Her working condition has been her great concern. The environment poses a lot of risks to her life and the council has been turning on a deaf ear to her pleas. Most of her colleagues have succumbed to poor health occasioned by the fateful working environment. Despite the good work done by these employees by ensuring a clean environment for human habitation, they usually cater for their treatment. The council can only afford to send them to cheap dispensaries without adequate facilities which can help them get better medical attention because of the risks involved with their duties.

She blames weak environmental policies for escalating poor waste management. She notes that policy executors are also relaxed in ensuring that people adhere to prescribed mode of waste disposal. Sipili market for example, dumps all manner of wastes in one bin ranging from needles to papers and it is expected that the collector ensures her safety.  Some people even go ahead and relieve themselves on bins located in the toilets. She alleges that most business premises in the area lack bins which make customers drop litter all over the place. This strains her a lot as she has to spend much time and energy collecting them. On a typical day she ends up with a headache and stomach upset. The worst usually happens when she has to dispose off a dead dog within the vicinity or along the road that leads to the centre. She will have to locate a place and dig a hole to bury it.

Wambui nostalgically recalls the day they were employed and were provided with full working kit. This was made up of gloves, mask, gumboots and uniform together with six bars of soap every month. This made her like her working environment. Today the supply is not stable. This has further compromised their health. The only item she has today issued by the council is a 10-year old rake and a five litre container shaped like a spade used for shoveling garbage. Surprisingly, if she was to get a transfer, the council expects her to move with these meager tools to the new station. But to her a bird in hand is worth two in the bush.  She is not discouraged by lack of facilities to do her chores. She reports to her work place hopping that someday someone will intervene and change the situation for the better.
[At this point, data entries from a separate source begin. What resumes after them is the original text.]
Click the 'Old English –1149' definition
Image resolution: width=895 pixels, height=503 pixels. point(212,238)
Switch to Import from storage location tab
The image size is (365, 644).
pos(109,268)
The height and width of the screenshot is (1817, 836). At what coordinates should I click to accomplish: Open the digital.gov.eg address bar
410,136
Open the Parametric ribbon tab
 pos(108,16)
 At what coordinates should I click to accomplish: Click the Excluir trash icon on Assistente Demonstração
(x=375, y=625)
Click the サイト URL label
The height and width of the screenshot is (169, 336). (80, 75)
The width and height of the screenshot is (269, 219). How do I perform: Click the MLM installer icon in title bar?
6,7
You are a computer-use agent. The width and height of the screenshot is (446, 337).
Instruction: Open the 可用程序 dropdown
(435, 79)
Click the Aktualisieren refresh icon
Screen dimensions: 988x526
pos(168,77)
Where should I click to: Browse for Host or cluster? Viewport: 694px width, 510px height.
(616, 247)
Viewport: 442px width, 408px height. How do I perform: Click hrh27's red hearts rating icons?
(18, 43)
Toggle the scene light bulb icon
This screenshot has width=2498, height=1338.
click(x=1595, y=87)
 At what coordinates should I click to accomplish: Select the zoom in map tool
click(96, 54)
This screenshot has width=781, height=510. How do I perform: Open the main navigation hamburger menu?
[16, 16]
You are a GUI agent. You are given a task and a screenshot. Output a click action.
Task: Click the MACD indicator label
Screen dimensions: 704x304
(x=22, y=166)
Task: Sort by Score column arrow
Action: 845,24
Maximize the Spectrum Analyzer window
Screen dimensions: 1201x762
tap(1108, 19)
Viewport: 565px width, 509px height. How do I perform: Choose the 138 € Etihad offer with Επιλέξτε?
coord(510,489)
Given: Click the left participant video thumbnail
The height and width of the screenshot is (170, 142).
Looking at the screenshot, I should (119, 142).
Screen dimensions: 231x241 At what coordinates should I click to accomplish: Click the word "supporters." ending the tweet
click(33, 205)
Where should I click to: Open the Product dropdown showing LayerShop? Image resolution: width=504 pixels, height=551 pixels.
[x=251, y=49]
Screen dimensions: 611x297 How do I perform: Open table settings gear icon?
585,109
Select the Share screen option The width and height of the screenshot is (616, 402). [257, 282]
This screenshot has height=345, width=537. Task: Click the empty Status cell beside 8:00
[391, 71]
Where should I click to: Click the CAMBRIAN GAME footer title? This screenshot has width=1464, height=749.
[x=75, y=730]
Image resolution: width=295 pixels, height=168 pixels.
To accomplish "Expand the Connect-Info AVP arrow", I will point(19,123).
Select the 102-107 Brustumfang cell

The middle aged woman scorns at the way the council is ran. She is particularly disturbed by the circus involved in the issuance of uniform. She complains that her seniors ask her to send cloth measurements and preferred color only for tenders awarded to take ages to deliver the uniform. They only arrive at a time when they are too small to fit the owner. This deals the owner double blow because they don’t use the clothes and have their wages deducted since the council stopped buying them uniform. The Laikipia County Council employee can only be differentiated from the civilians by an aging job card, placed precariously at the left side of her chest.